Instructions to follow: Would you transcribe the records below from the line with "You are a GUI" to the line with "This screenshot has height=746, width=768.", ends included, exactly and with nothing more, leaving the pictures out?

Records Block Start

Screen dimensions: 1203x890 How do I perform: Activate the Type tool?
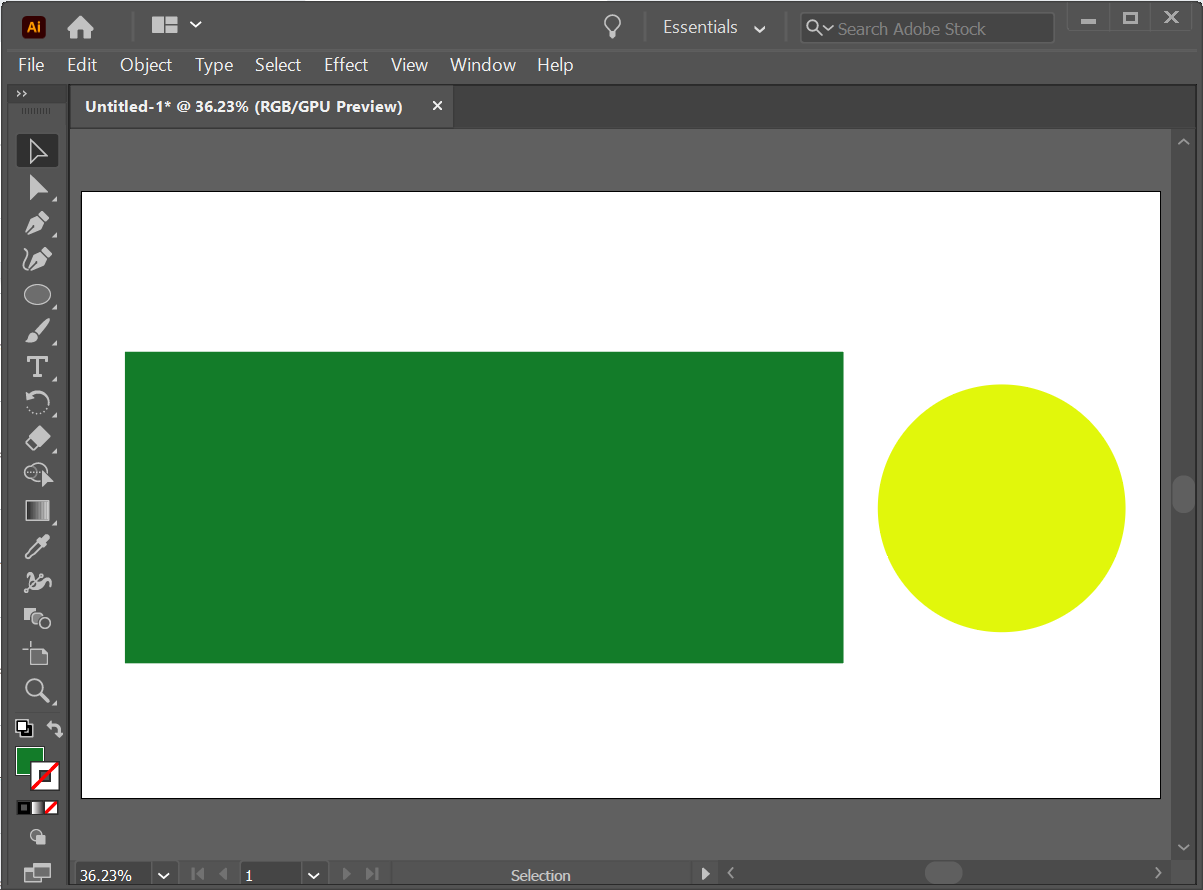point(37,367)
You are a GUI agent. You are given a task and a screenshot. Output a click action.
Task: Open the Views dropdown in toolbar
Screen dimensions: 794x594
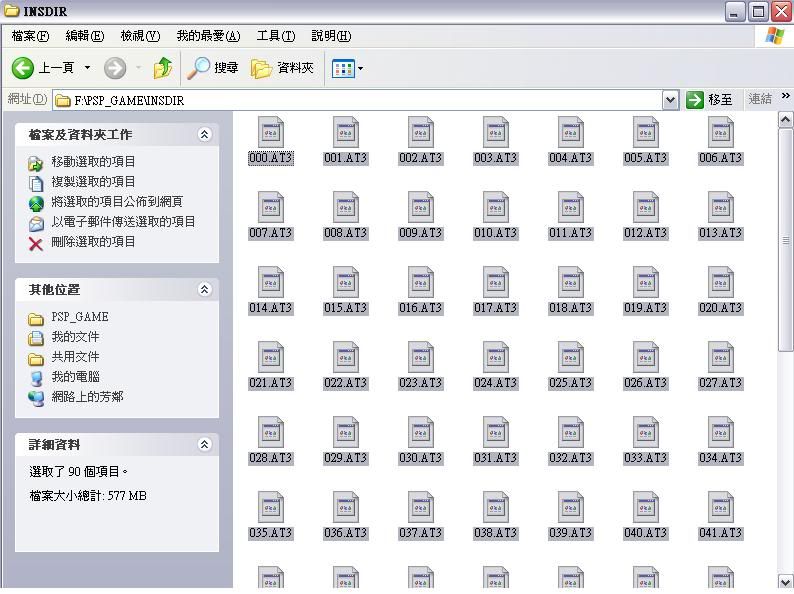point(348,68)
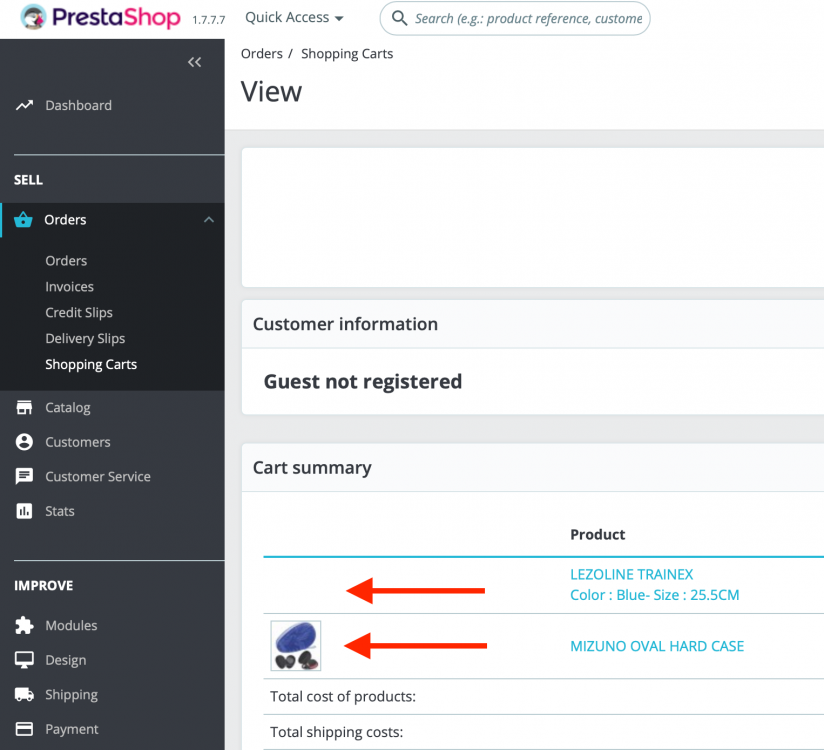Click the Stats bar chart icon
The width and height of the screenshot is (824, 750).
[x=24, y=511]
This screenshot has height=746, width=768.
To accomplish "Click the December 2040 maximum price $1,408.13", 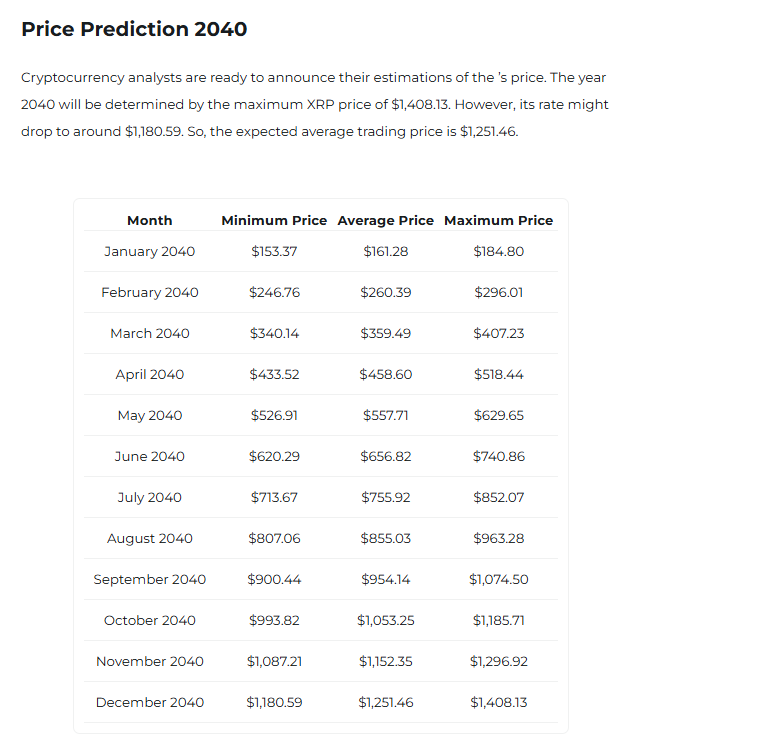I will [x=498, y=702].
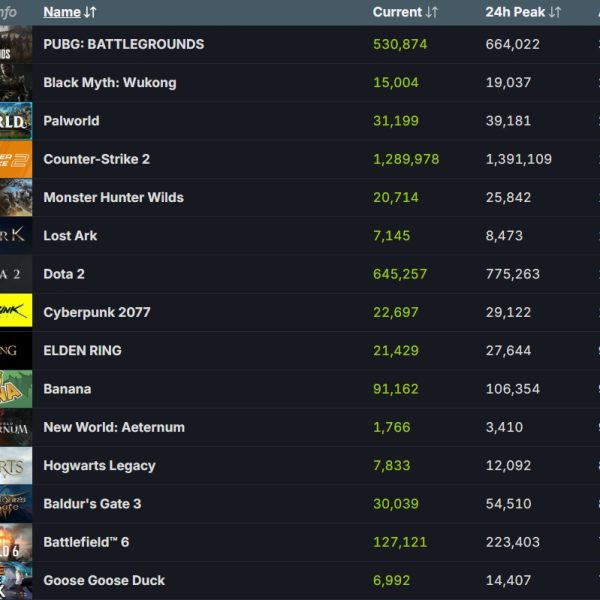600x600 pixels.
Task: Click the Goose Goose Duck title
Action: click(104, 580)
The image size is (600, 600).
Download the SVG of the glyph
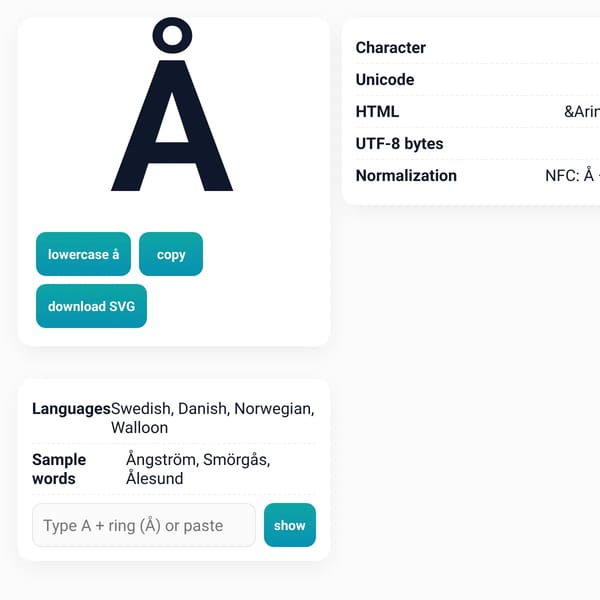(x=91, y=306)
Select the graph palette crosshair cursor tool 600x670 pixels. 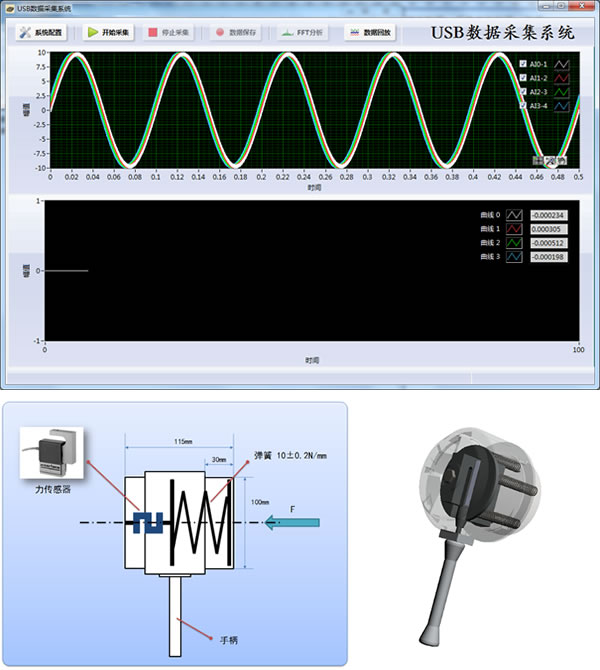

Records Block End

Answer below:
You are a GUI agent. You are given a task and a screenshot. Output a click action.
Task: Open the Views dropdown in toolbar
Screen dimensions: 794x594
point(348,68)
Click the Stats bar chart icon
The width and height of the screenshot is (824, 750).
[x=24, y=511]
This screenshot has height=746, width=768.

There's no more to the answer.